- [What you will do] From the entries that follow, copy each line in which "Task" appears.

------------------------------------------------

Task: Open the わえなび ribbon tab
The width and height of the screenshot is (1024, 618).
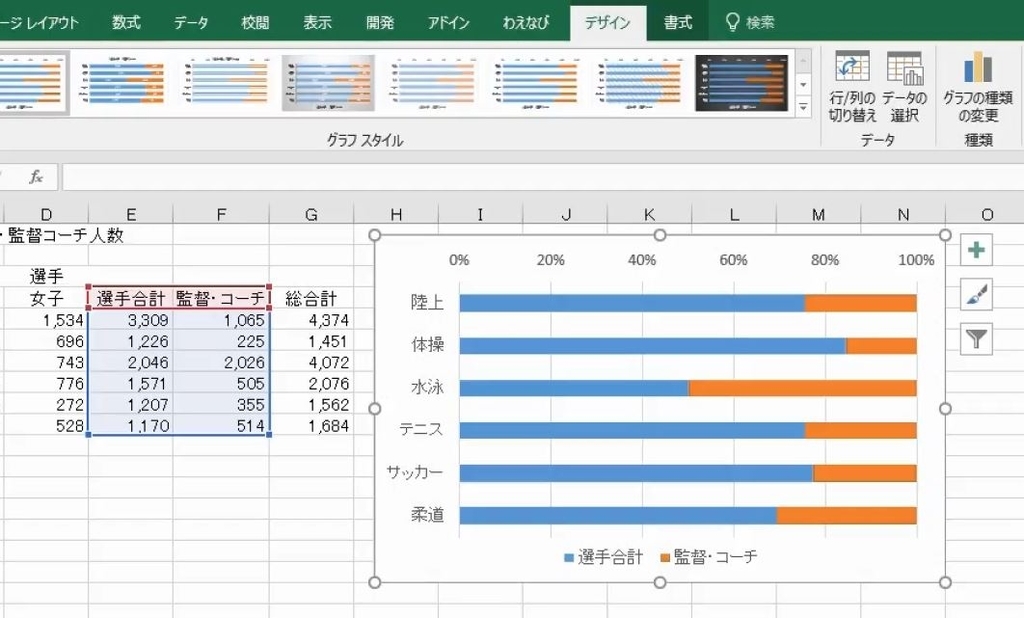Action: point(527,20)

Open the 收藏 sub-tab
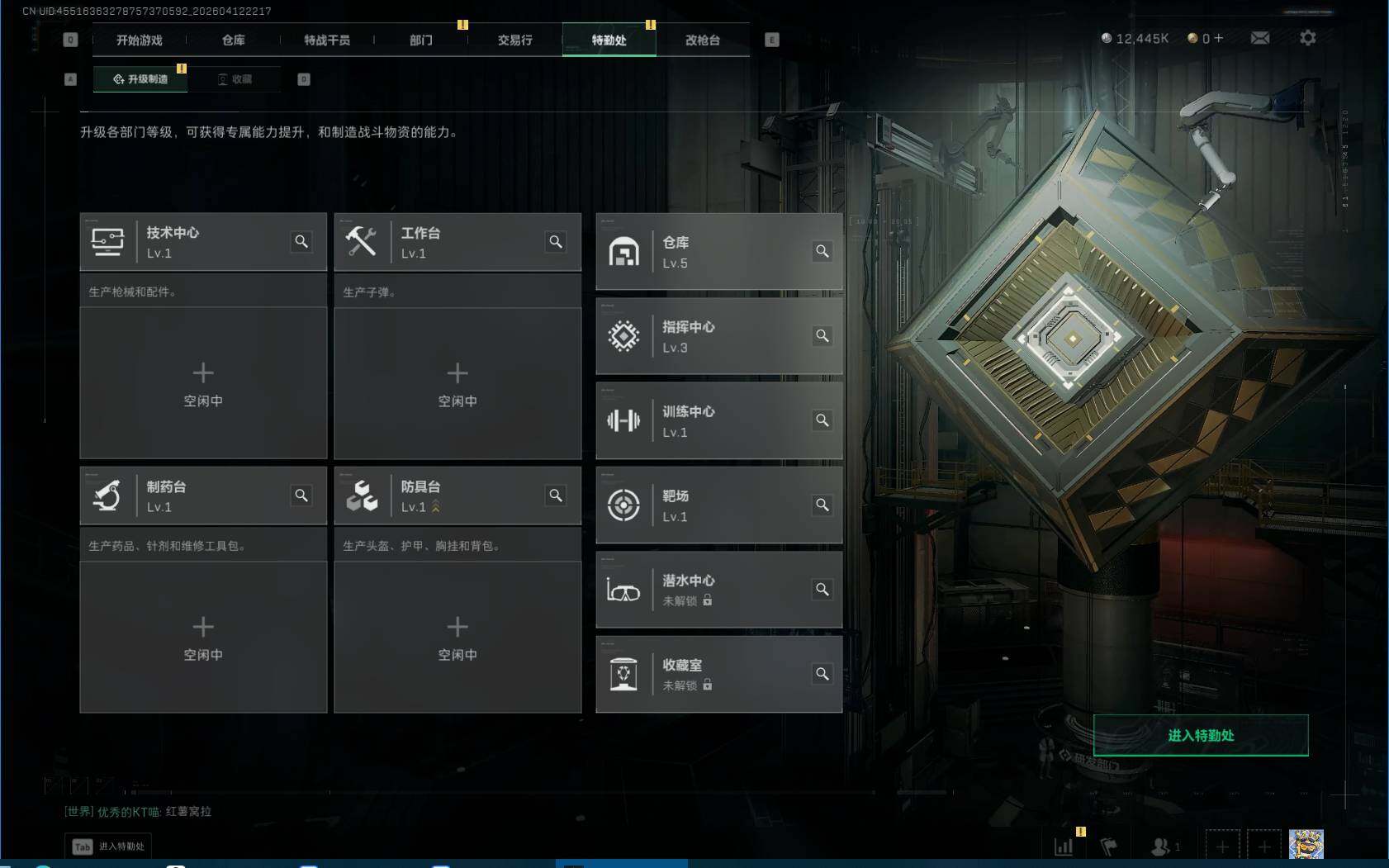point(235,79)
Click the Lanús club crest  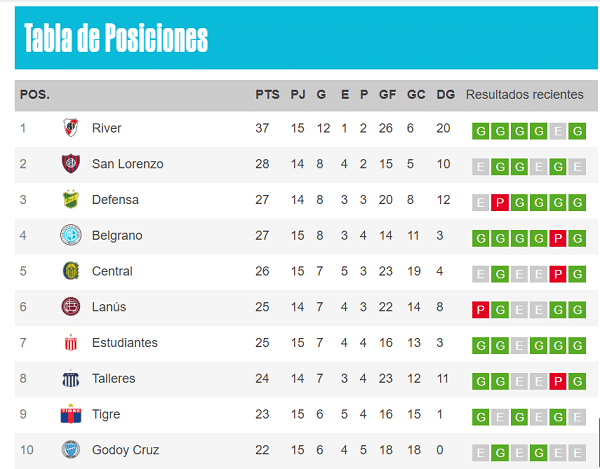(x=71, y=307)
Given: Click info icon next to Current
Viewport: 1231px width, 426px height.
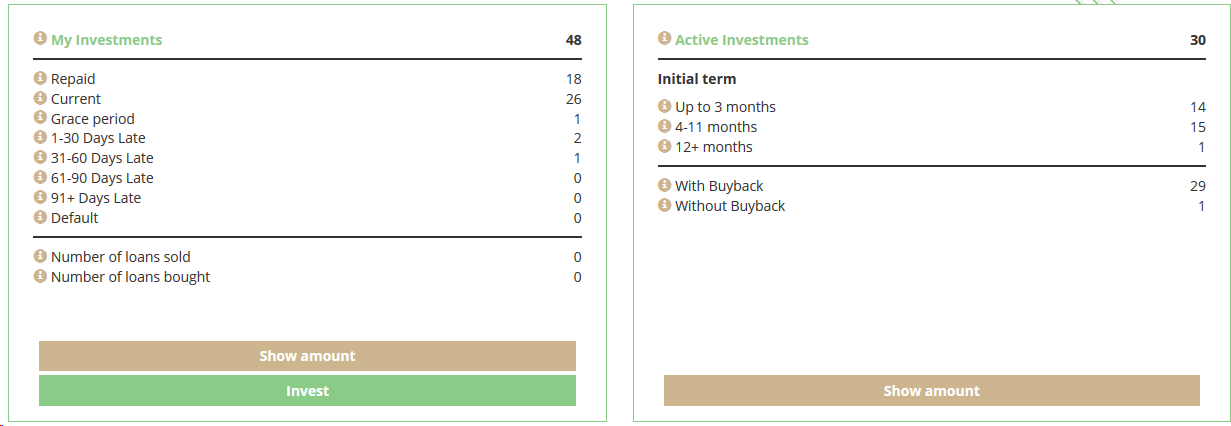Looking at the screenshot, I should (x=41, y=98).
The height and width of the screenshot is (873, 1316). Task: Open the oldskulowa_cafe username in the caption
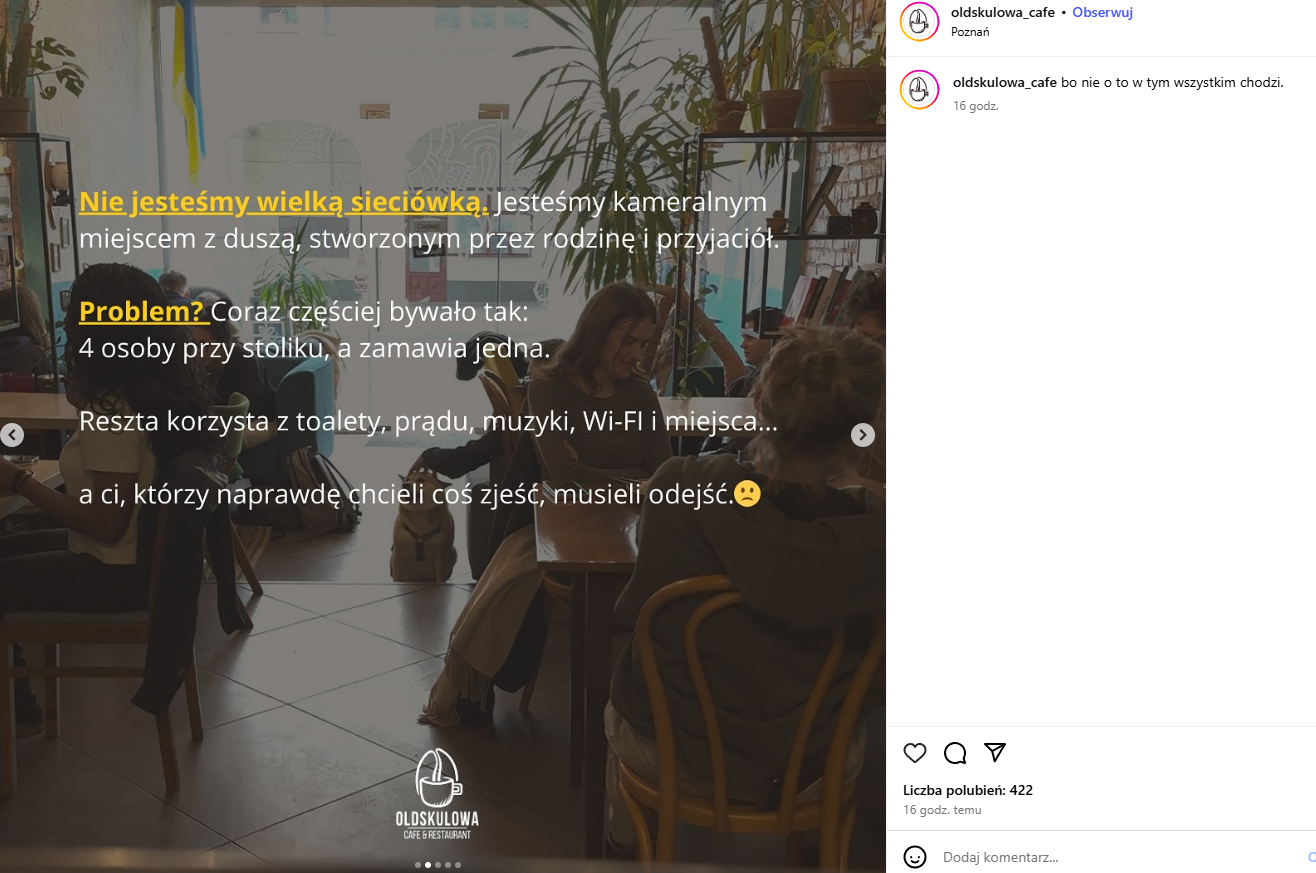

------------------------------------------------

- [Exercise solution]
Task: Open the わえなび ribbon tab
The height and width of the screenshot is (873, 1316). Task: Open the oldskulowa_cafe username in the caption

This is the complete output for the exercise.